Das Pferd wiederum erscheint als Vermittler zwischen Mensch und Natur, als Symbol der Kraft, der Bewegung und der Verbindung mit dem Ungezähmten. Es bricht mit der Dichotomie von Natur und Kultur und wird als Mitspieler einer alternativen Ordnung der Welt inszeniert. Der Baum, schließlich, bildet den dritten Eckpfeiler dieses Konzepts. In seiner Verwurzelung und seinem Wachstum wird er zur Metapher für ein ökologisches Denken, das sich dem Anthropozentrismus widersetzt und stattdessen ein Netzwerk an Beziehungen betont.
Eine neue Subjektordnung
Von Samsonows Ziel ist es nicht nur, neue Denkfiguren zu etablieren, sondern auch die Subjektordnung selbst einer Revision zu unterziehen. Sie schlägt eine ganzheitliche Ökologie vor, in der nicht nur der Mensch, sondern auch Tiere, Pflanzen und Dinge als Teil eines großen, vernetzten Ganzen verstanden werden. Dabei bezieht sie sich auf philosophische Traditionen, die lange Zeit marginalisiert wurden, darunter die Leibnizsche Idee der „clara et confusa perceptio“ (klare und zugleich verwobene Wahrnehmung). Diese Art des Denkens erlaubt es, Ambivalenzen und Übergänge anzuerkennen, statt auf klare Trennungen zu beharren.

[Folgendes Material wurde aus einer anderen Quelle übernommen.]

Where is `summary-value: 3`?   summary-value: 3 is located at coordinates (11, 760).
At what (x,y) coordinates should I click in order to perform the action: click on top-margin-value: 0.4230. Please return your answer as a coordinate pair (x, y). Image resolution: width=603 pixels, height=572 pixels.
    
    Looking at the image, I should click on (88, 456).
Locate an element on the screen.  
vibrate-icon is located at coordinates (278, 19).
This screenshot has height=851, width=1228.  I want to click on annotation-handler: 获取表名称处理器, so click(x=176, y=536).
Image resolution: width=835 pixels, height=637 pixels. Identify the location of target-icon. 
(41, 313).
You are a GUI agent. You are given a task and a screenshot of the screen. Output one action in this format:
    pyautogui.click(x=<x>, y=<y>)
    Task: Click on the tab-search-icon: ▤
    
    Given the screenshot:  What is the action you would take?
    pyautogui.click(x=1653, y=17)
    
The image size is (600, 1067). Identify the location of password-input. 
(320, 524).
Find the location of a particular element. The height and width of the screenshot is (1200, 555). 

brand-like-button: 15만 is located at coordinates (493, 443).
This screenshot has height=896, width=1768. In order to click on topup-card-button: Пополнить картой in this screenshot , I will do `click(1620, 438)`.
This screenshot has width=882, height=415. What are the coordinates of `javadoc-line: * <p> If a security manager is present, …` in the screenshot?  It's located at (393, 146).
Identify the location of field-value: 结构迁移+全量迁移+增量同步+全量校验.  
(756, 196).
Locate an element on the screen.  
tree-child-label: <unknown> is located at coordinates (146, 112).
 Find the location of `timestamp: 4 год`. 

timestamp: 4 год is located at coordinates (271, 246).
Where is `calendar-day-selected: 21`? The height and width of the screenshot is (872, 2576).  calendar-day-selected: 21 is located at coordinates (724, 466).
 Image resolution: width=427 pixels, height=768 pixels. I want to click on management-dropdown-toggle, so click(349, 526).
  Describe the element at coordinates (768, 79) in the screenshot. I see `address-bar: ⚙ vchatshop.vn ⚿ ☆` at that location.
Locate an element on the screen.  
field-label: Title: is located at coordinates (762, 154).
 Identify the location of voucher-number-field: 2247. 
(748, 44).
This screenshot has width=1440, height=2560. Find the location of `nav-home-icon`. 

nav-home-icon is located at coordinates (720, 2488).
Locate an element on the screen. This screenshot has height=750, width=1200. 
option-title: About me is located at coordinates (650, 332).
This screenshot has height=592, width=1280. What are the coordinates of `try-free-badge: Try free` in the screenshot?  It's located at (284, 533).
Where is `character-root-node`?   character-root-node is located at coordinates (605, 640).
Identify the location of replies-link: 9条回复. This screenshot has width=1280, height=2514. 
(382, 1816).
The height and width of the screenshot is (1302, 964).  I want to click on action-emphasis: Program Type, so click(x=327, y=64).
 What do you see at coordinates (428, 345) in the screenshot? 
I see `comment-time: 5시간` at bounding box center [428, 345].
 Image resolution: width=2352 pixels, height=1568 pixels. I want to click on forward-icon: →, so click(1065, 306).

Stil und Struktur: Zwischen Traktat und Rausch
„Museum des Anfangs“ ist kein klassisches Sachbuch, sondern bewegt sich stilistisch zwischen Essay, Fiktion, Traktat und Katalog. Die Sprache ist oft poetisch, assoziativ und herausfordernd, sodass das Buch weniger als stringente Argumentation, sondern vielmehr als intellektuelles Erlebnis funktioniert. Von Samsonow lädt die Leser*innen ein, sich auf eine schiefe Ebene zu begeben, die sie langsam in eine andere Perspektive gleiten lässt. Das Lesen dieses Werks gleicht daher weniger einem linearen Erkenntnisprozess als einem immersiven Eintauchen in eine neue Denklandschaft.
Fazit
Elisabeth von Samsonow gelingt mit „Museum des Anfangs“ eine eindrucksvolle philosophische Reflexion über alternative Denkweisen und Subjektkonzepte. Das Buch fordert dazu auf, tradierte Muster zu hinterfragen und sich für neue Formen der Wahrnehmung und Interaktion mit der Welt zu öffnen. Es ist anspruchsvoll und vielschichtig, aber gerade in seiner Hybridität von Theorie, Kunst und Literatur überaus reizvoll. Wer sich auf die Reise mit Mädchen, Pferd und Baum einlässt, wird mit einer radikal anderen Sicht auf die Welt belohnt.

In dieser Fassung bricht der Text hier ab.